Hakamada-Taguchi R, Kato T, Ushijima H, Murakami M, Uede T, Nariuchi H
Department of Allergology, University of Tokyo, Japan.
Eur J Immunol. 1998 Mar;28(3):865-73. doi: 10.1002/(SICI)1521-4141(199803)28:03<865::AID-IMMU865>3.0.CO;2-T.
Co-stimulatory signals mediated by the interaction of B7-1/B7-2 with CD28 are important for the activation of CD4+ T cells stimulated with antigen on antigen-presenting cells. There are controversies about the expression and function of B7-1/B7-2 on CD4+ T cells. The aim of this study was to analyze the expression of B7-1/B7-2 on naive and memory CD4+ T cells and the co-stimulatory function in the activation of naive CD4+ T cells stimulated by TCR ligation.
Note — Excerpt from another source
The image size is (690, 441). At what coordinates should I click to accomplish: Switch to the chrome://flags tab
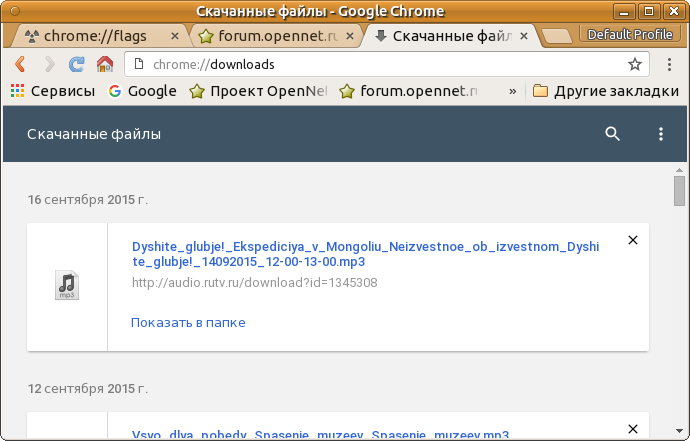pyautogui.click(x=95, y=36)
Present results indicate that memory CD4+ T cells express B7-2 molecules on their surface, whereas naive CD4+ T cells do not. Neither memory nor naive CD4+ T cells expressed B7-1 molecule on their surface, although B7-1 mRNA was faintly expressed in memory T cells. B7-2 molecules expressed on memory T cells co-stimulated CD4+ naive T cells stimulated with plate-coated anti-CD3 to produce IL-2. Naive CD4+ T cells were shown to express B7-2 after co-stimulation with B7-2 and TCR ligation, because the naive T cells stimulated with anti-CD3 and B7-2CHO expressed B7-2 on their surface, although it remained to be studied whether the co-stimulation with B7-2 directly induced B7-2 expression on naive T cells. Our present results indicate that memory CD4+ T cells play some role in the activation of naive CD4+ T cells through the co-stimulation with B7-2 molecules.